China's anti-sanction legal tools
If the Chinese government chooses to side with Russia, there is a new administrative rule under which the government may find foreign laws or measures have unjustified extra-territorial application, if they meet certain conditions, including that "they are contrary to international law and basic norms of international relations" and there is "potential influence on the lawful rights and interests of Chinese citizens, legal persons, or other entities." In this case, the government may issue an order to prohibit the recognition, enforcement and compliance of the law or measure, allow domestic firms to seek compensation, and punish companies that violate the prohibition order. So far China has not invoked these rules.
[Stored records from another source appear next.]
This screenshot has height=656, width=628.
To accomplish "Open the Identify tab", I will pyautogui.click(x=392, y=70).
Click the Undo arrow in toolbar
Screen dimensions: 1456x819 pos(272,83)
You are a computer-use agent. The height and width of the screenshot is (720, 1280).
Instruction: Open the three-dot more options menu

In the event that Chinese companies violate U.S. sanctions against Russia, they may be punished by the United States. If that happens, China may invoke several domestic laws and regulations to safeguard its companies' interests.
China's Anti-Foreign Sanctions Law authorizes the government to take "necessary countermeasures" when "foreign nations, in violation of international law and basic norms of international relations, contain and suppress [China] under any kind of pretext or based on its own laws, or employ discriminatory restrictive measures against our nation's citizens and organizations, or interfere with [China]’s internal affairs." If countermeasures are determined, China may seize the assets of involved entities or individuals, or prohibit transactions or cooperation with the involved parties.
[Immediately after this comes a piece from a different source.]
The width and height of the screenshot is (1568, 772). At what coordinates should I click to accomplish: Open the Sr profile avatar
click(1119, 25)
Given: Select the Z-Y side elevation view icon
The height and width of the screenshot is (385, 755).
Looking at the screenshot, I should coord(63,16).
China recently said that it will sanction American companies Raytheon and Lockheed Martin over arms sales to Taiwan under the Anti-Foreign Sanctions Law, but no details were disclosed.
When the potential U.S. sanctions are export restrictions, China's Export Control Law authorizes the government to take reciprocal measures if “any country or region abuses export control measures to endanger the national security and interests” of China. So, China could in theory invoke this law to retaliate against U.S. sanctions.
Even with these legal tools at its disposal, the Chinese government may prefer to reserve these tools for when large interests are at stake. It is worth noting that these tools have rarely been used, even though China has faced increasing sanctions from the United States in recent years.
In the past, there have been instances of U.S. sanctions that the Chinese government and companies have been forced to make decisions about. But the Russia sanctions take the situation to a new level of seriousness, and how China will react is far from certain at this point. China will face difficult decisions in the coming days and weeks, with important implications for its relationship with both the West and with Russia.